- _INSTRUCTIONS FOR THE TASK_:
Only the pictures should be dropped; copy the rest of the entries exactly.

- _THE RECORDS_:

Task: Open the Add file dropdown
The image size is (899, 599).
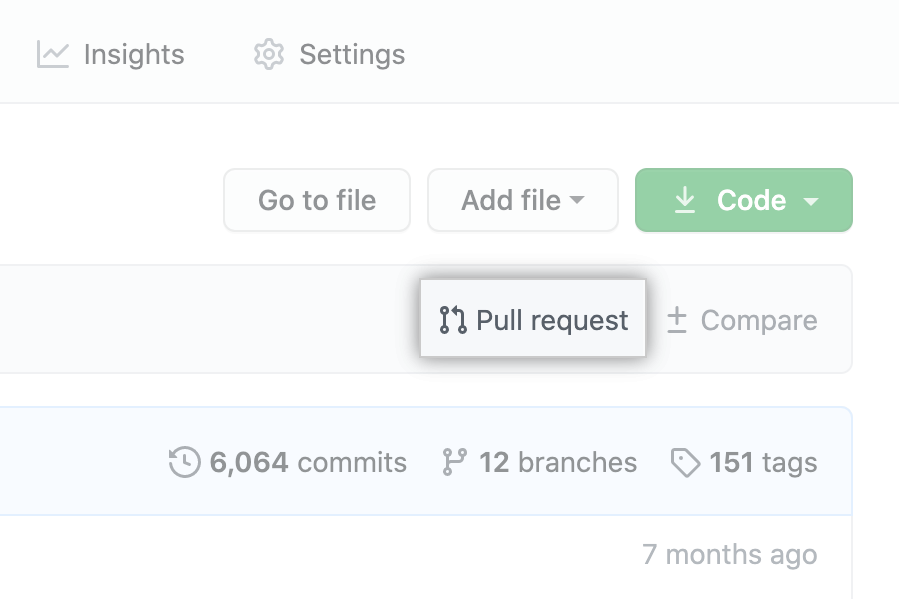Action: click(522, 200)
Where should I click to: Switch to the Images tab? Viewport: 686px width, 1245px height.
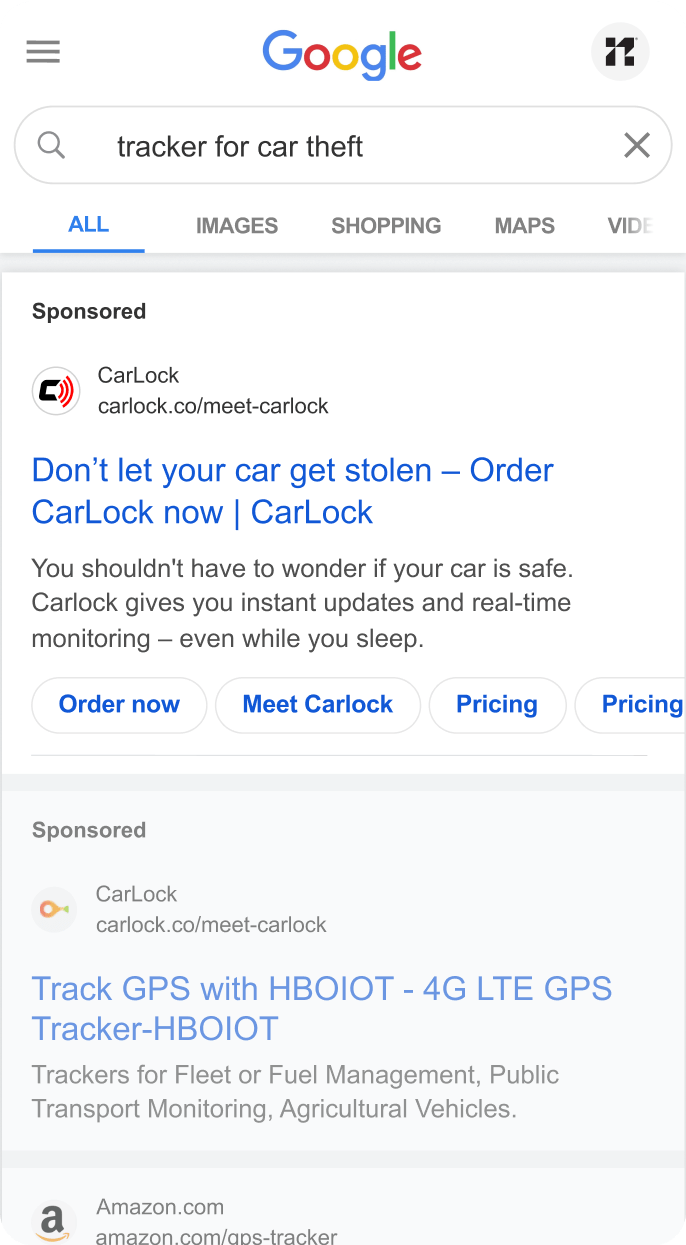click(x=237, y=226)
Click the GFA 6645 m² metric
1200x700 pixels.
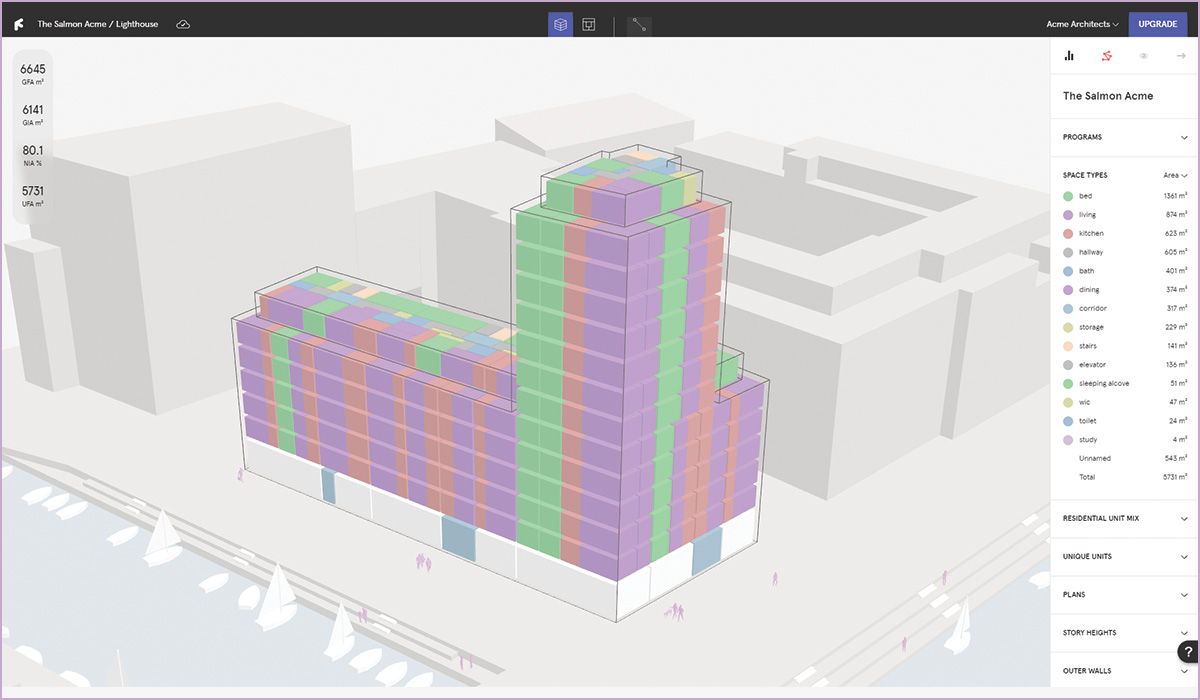(x=33, y=74)
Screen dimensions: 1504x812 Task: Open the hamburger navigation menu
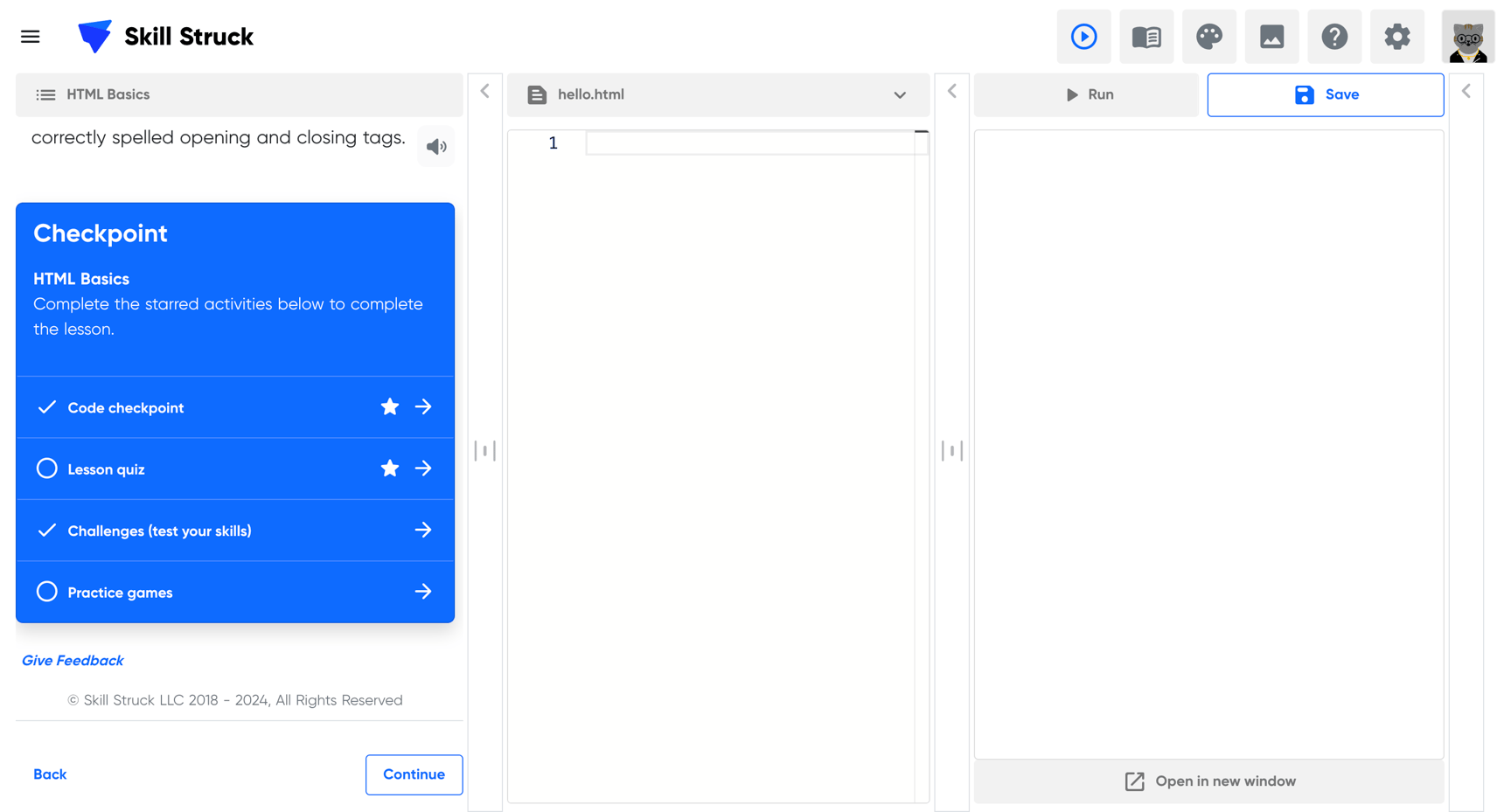[x=31, y=37]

- _FINAL ANSWER_:
Task: Open the Add file dropdown
The image size is (899, 599).
Action: click(522, 200)
Where should I click to: Switch to the Images tab? Viewport: 686px width, 1245px height.
click(x=237, y=226)
Click the GFA 6645 m² metric
1200x700 pixels.
(x=33, y=74)
Screen dimensions: 1504x812 Task: Open the hamburger navigation menu
[x=31, y=37]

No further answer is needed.